Predicting Alzheimer's Disease Based on Network Topological Latent Representations

Abstract

Alzheimer's disease (AD) is a progressive neurodegenerative disease. Right now there is no cure for AD. As we know, the brain structure is constantly changing as it progresses to AD. If we can detect these changes, it may be helpful to discover new biomarkers and early diagnosis of AD. We use the deep learning method DeepWalk to extract the structural features of each subject based on brain function connection. The method takes a brain topology network based on functional connection transformations as input and outputs a potential feature representation for each brain region in the brain network structure. In the current research, a new potential biomarker is found, which is based on a structural feature that can represent changes in brain connectivity. In our experiment, 79 Resting-state fMRI were used from ADNI dataset, including 49 normal controls (NCs) and 30 AD patients.

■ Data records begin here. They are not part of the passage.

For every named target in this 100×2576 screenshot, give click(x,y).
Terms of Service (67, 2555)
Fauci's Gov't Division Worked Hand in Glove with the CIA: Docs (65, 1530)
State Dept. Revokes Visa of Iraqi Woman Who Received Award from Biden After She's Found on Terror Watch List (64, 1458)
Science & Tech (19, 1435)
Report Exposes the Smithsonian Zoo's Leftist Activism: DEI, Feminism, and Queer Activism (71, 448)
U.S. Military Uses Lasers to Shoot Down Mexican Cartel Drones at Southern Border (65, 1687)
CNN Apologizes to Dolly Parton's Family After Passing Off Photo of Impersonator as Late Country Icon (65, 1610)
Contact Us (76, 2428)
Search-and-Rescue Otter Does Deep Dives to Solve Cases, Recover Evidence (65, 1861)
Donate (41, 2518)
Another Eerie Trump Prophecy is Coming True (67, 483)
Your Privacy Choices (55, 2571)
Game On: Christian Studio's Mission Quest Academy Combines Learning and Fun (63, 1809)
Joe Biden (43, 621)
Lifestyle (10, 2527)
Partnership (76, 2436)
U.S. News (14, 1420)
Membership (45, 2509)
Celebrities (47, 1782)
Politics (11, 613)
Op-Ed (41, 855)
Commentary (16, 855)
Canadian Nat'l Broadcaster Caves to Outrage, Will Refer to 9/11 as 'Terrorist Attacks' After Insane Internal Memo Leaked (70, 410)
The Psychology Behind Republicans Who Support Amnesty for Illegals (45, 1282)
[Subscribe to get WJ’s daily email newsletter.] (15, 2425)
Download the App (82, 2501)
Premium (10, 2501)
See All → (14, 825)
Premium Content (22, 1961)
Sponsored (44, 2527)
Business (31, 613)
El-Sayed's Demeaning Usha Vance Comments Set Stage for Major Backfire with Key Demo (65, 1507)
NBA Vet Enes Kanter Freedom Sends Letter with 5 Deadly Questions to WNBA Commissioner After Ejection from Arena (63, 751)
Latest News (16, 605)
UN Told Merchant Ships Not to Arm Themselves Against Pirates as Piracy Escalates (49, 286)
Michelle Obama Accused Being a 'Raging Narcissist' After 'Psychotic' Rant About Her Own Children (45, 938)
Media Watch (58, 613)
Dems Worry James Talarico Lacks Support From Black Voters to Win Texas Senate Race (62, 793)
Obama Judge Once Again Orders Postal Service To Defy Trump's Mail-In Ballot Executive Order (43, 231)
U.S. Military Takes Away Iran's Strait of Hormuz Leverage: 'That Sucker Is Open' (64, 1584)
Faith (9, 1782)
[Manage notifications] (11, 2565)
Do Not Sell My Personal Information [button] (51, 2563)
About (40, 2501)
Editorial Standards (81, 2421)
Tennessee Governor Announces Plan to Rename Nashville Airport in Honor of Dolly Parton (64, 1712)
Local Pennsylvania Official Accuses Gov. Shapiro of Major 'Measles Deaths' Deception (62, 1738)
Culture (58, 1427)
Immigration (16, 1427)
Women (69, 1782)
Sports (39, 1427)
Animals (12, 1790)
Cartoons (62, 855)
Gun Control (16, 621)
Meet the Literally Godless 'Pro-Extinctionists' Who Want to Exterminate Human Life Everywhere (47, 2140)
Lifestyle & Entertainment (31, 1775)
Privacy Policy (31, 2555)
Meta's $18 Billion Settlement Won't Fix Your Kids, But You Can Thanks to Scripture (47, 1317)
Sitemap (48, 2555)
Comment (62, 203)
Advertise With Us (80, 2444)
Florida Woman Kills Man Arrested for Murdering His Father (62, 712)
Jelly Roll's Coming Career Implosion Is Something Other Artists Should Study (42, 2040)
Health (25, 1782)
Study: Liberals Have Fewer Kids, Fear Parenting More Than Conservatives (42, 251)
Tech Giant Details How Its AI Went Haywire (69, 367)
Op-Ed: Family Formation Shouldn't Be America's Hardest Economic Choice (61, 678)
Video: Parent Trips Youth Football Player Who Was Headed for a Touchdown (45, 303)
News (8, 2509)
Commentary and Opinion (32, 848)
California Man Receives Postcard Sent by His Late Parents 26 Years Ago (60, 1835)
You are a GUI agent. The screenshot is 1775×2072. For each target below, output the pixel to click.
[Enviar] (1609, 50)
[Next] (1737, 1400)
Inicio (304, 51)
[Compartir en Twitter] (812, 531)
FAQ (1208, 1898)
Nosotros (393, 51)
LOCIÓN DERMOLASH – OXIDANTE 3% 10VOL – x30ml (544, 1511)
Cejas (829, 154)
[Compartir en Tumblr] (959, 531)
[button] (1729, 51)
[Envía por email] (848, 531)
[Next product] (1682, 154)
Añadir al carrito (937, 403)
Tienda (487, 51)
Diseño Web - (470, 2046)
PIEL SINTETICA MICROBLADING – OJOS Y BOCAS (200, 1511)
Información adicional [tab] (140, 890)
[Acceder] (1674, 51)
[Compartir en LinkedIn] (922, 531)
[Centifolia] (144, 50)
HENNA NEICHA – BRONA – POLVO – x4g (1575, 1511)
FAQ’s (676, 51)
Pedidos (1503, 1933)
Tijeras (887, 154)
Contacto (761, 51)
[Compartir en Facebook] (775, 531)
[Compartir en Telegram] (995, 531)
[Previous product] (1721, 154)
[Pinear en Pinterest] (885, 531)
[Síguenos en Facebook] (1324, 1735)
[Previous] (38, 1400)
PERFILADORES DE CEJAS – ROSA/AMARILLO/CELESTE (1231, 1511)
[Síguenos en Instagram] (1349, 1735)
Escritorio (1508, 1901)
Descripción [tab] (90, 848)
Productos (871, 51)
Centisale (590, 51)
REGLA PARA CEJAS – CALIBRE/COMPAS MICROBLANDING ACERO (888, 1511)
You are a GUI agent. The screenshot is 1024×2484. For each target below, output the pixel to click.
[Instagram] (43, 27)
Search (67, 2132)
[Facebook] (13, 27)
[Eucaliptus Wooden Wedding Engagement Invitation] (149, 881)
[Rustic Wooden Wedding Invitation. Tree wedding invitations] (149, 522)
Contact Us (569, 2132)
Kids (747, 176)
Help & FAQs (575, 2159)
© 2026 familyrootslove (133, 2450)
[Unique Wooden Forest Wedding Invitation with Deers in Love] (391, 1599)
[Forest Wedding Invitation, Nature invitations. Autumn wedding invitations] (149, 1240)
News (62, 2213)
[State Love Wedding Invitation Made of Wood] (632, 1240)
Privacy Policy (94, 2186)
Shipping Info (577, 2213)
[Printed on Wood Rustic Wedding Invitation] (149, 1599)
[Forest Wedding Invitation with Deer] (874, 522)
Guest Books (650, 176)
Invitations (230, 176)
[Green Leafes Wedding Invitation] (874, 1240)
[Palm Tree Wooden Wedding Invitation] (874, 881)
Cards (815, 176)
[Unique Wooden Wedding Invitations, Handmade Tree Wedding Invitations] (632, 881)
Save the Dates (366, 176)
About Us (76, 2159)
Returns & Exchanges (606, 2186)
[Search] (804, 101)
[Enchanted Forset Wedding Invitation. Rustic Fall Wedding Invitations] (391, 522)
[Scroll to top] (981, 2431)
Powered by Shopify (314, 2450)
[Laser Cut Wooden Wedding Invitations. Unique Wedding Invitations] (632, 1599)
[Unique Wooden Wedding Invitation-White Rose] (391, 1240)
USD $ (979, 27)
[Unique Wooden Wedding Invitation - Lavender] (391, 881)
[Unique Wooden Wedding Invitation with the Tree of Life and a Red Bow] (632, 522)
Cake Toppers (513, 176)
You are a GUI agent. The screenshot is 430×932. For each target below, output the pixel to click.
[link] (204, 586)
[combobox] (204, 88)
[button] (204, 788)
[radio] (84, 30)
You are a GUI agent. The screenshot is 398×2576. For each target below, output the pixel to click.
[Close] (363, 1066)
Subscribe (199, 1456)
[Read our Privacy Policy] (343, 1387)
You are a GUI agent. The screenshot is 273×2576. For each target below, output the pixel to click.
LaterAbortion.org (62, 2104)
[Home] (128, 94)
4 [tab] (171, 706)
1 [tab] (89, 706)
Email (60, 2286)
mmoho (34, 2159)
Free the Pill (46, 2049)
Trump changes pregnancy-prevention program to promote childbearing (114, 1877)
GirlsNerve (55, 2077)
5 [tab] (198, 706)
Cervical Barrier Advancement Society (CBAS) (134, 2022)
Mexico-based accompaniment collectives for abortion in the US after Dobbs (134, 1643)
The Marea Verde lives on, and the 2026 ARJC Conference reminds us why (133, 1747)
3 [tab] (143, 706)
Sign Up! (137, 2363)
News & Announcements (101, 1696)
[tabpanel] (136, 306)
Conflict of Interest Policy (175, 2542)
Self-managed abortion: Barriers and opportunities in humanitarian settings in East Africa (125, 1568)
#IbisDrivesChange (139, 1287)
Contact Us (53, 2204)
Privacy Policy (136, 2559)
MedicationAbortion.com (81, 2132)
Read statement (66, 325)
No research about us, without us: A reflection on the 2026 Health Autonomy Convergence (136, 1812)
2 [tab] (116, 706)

By analyzing the structural features between AD patients and NCs, obvious differences are detected in the temporal lobe, parietal lobe, and frontal lobe. We use a support vector machine (SVM) model to evaluate the performance of these structural features, and its classification performance achieves 80.36% accuracy (specificity = 73.67%, sensitivity = 87.17%). In general, these findings indicate that structural features may be a new potential biomarker between NCs and AD patients.